Especialista em Telecomunicações e Direitos Digitais do Instituto Brasileiro de Defesa do Consumidor (Idec), Bárbara Simão reclama que o processo de adaptação antes do início da vigência da lei ainda é lento.
“Existe uma grande dificuldade de empresas de se adequarem a isso. Foram dois anos para entrar em vigor, justamente para que as empresas consigam se adequar e realizar seus processos. É urgente que todo mundo comece a fazer isso o mais rápido”, defende ela, que classifica como “preocupante”, o projeto que pretende empurrar para 2022 a vigência da lei.
Ela reforça que a matéria é importante para que o consumidor volte a ter controle sobre a destinação dada a seus próprios dados, principalmente em tempos nos quais eles são facilmente coletados na internet. “O Brasil ainda precisa reforçar essa necessidade, essa cultura da proteção de dados”, pontua.
Direitos
Advogado da área de direito do consumidor, Cândido Sá conta que já atendeu a muitos casos nos quais brigas de casal ou entre sócios levaram à exposição de dados nas redes. Para situações assim ou outras como as citadas na reportagem, a pessoa lesada pode ingressar com ação na Justiça por danos morais e/ou materiais. “Muitas vezes, essas informações geram vários danos, como furtos e roubos, danos patrimoniais, subtração de algum valor”, explica Sá.

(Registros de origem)
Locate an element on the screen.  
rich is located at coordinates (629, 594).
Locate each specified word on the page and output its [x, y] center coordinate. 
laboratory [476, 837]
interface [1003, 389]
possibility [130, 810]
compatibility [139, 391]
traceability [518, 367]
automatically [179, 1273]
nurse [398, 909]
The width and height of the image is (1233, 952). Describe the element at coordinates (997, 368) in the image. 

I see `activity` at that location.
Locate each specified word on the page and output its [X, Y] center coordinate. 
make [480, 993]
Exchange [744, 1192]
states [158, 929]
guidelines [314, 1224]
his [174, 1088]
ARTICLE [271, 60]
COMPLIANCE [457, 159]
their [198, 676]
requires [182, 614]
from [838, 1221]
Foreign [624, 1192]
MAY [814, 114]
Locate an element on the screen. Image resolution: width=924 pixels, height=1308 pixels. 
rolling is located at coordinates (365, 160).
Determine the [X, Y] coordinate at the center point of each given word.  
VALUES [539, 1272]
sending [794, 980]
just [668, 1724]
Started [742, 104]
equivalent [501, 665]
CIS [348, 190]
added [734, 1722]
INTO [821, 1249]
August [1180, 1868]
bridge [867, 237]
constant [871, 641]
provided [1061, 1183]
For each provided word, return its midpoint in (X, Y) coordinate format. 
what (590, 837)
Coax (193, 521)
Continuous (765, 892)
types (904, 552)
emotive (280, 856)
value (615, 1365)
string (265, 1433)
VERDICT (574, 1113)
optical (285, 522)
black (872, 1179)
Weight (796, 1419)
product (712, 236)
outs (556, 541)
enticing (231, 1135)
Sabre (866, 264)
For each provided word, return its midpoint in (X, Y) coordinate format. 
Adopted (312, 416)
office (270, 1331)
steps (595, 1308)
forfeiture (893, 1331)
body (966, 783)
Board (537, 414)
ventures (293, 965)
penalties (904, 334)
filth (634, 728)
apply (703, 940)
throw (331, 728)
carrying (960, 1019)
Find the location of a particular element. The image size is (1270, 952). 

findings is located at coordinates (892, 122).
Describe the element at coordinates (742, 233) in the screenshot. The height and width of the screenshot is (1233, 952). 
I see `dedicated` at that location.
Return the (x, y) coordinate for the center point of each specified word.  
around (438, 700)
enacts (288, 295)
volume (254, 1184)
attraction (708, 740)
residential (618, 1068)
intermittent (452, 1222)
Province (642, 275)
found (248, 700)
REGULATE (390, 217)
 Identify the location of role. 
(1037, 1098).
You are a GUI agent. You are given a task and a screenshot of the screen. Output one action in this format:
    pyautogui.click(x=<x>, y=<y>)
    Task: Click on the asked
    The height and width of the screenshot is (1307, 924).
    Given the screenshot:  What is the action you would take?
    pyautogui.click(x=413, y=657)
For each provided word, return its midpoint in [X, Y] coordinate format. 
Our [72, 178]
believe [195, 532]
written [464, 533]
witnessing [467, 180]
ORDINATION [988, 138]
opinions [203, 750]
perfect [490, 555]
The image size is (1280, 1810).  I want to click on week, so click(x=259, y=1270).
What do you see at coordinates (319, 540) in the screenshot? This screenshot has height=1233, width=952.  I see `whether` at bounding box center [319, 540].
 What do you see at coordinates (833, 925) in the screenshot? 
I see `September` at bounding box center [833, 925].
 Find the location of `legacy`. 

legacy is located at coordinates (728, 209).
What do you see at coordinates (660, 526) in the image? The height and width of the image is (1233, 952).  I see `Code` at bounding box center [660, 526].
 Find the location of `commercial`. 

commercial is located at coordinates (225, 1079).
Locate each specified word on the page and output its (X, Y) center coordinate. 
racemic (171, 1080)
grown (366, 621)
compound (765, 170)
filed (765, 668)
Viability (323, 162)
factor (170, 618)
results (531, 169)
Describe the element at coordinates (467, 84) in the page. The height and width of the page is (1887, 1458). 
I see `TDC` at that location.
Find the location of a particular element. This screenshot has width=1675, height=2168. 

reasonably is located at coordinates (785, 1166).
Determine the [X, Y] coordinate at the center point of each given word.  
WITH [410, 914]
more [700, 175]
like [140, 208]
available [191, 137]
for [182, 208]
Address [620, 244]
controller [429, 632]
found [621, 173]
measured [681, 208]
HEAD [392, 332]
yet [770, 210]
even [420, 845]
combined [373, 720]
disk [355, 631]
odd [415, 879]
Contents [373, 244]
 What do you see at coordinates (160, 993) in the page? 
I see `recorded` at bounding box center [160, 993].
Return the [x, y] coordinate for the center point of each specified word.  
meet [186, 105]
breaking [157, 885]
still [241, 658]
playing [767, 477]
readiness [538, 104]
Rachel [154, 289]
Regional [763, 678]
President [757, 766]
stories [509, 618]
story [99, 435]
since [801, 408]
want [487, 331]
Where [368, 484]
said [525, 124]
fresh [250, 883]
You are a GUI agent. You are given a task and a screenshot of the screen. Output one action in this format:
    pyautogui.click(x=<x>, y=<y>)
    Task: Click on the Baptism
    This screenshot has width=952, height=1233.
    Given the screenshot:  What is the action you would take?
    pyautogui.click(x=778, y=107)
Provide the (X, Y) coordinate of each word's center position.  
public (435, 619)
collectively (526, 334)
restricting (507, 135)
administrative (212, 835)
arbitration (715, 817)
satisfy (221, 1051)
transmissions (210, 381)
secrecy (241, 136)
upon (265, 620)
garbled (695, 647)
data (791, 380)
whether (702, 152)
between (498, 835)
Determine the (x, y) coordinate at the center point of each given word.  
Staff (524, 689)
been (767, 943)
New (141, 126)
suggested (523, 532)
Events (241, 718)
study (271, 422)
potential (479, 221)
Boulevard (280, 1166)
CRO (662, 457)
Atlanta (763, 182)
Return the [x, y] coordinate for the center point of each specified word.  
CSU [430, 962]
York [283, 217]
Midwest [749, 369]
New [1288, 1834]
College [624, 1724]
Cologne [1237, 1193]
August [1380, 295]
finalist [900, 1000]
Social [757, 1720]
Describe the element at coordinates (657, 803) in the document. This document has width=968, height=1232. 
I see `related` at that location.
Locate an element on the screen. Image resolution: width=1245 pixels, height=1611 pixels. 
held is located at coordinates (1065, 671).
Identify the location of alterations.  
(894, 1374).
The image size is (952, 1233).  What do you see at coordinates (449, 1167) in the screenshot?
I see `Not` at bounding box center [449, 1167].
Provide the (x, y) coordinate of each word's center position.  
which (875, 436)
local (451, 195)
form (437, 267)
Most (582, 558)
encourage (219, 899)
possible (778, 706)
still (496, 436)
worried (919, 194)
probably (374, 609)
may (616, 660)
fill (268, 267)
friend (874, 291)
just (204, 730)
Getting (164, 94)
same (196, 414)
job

Questões a resolver —
[a] Repita o trecho sobre a lei de proteção de dados, começando em "Especialista em Telecomunicações" e seguindo até "vigência da lei.", sem mudar nenhuma palavra.
[b] Liste os danos que, segundo Cândido Sá no trecho sobre a lei de proteção de dados, a exposição dessas informações pode gerar.

Resultados —
[a]
Especialista em Telecomunicações e Direitos Digitais do Instituto Brasileiro de Defesa do Consumidor (Idec), Bárbara Simão reclama que o processo de adaptação antes do início da vigência da lei ainda é lento.
“Existe uma grande dificuldade de empresas de se adequarem a isso. Foram dois anos para entrar em vigor, justamente para que as empresas consigam se adequar e realizar seus processos. É urgente que todo mundo comece a fazer isso o mais rápido”, defende ela, que classifica como “preocupante”, o projeto que pretende empurrar para 2022 a vigência da lei.

[b]
- furtos
- roubos
- danos patrimoniais
- subtração de algum valor